ACC spokesperson Josefina Nghituwamhata confirmed the latest development into the investigation to New Era yesterday.
She said this is part of their ongoing investigation into the alleged corruption and lack of transparency in the project, as well as the N$24 million allegedly unaccounted for at the Walvis Bay municipality.
The ACC initiated the investigation last November after former Walvis Bay Urban constituency councillor Knowledge Ipinge laid a charge against the municipality due to the discrepancies in the project, and the alleged missing millions.

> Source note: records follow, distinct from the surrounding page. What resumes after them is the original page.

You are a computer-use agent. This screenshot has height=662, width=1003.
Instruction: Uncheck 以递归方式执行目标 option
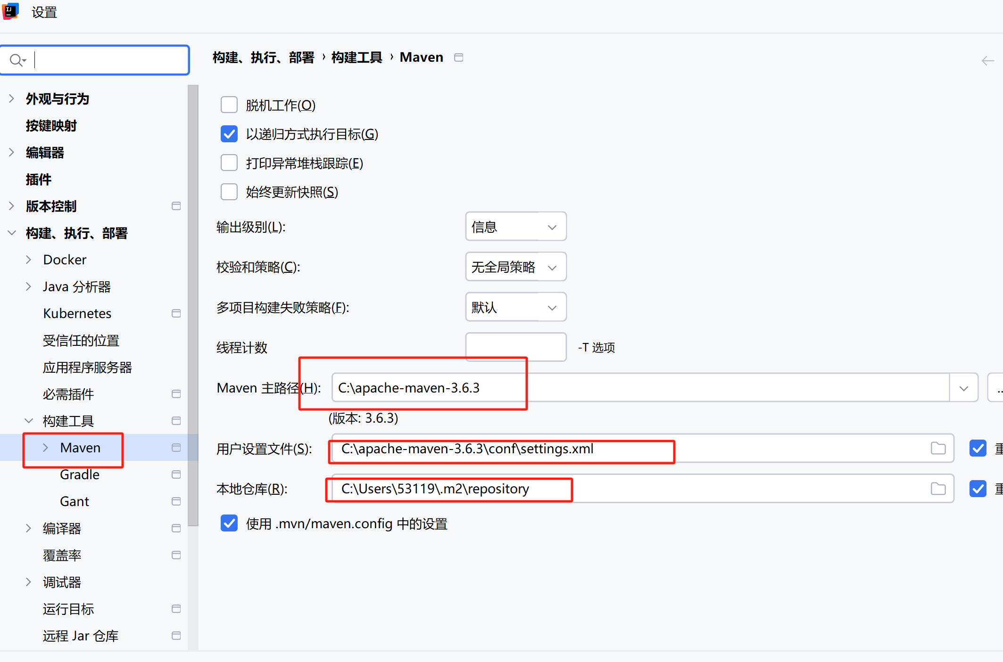point(229,134)
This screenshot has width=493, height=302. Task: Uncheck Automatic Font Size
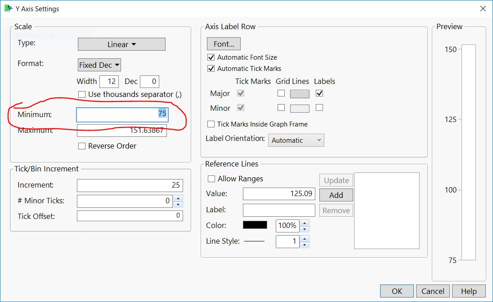point(211,57)
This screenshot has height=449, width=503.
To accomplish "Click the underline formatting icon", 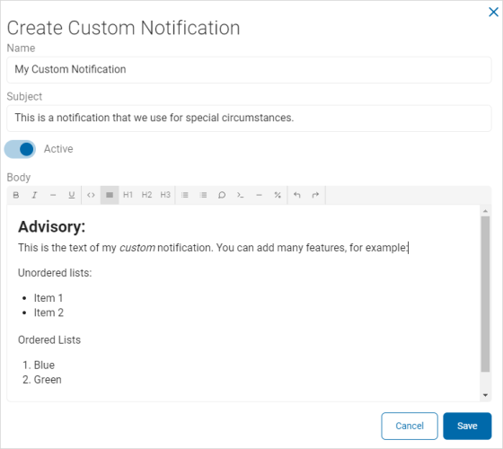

As a result, the municipality’s CEO Muronga Haingura, general manager Agostinho Victor, manager of housing and properties Jack Manale, as well as property clerk Connie Summers were suspended from their
A document circulated this week on social media indicated that the ACC requested documentation for at least 49 of the 940 houses that were built under the project, as well as the title deeds of such houses.
“The ACC is investigating alleged corrupt practices with regard to the above subject matter. ACC would like to request your deeds registry office to provide the commission with all the documents (if any) that were provided for the registrations. Also, the title deeds and deeds of transfer in respect of the properties situated at Walvis Bay,” ACC acting director general Paulus Noa wrote in a letter dated 7 April.
According to the ACC letter, some of these houses are in Narraville and Kuisebmond.
Nghituwamhata yesterday also told New Era that the ACC has received some of the documents already.
“Yes, we have received some of the documents. They are coming through slowly but surely,” she explained.
She added that due to the circulation of the list, some home owners have out of their own will also submitted their documents, as well as given statements to the ACC.
It is also alleged that some of the recipients of the houses are relatives of some of the suspended officials as well as at least one councillor who served during the construction and allocation of these houses.
However, Nghituwamhata said only the investigation will determine the outcome, as well as any steps that will be taken afterwards.
“At this stage, we don’t want to say anything, and will wait for the investigations to be concluded,” she added.
Ipinge yesterday said that he is indeed happy that the ACC is making progress in the case.
“My activism is driven by principle and integrity, and I have been consistent for what I stand for. The community’s wellbeing is very close to my heart,” he observed.
As for the investigation, he said it should go as widely as possible so as to root out corruption within society.
“People should be held accountable, and we are aware that the housing list was tampered with. We submitted a list with 9 700 names, but I can confirm that only about seven of those people were awarded houses,” Ipinge explained.
He added that N$230 million was paid by the municipality to contractors who built the houses for the applicants with whom the municipality signed deeds of sale.
However, N$24 million has been registered in the homeowners’ names, but the money never reached the municipality’s bank accounts.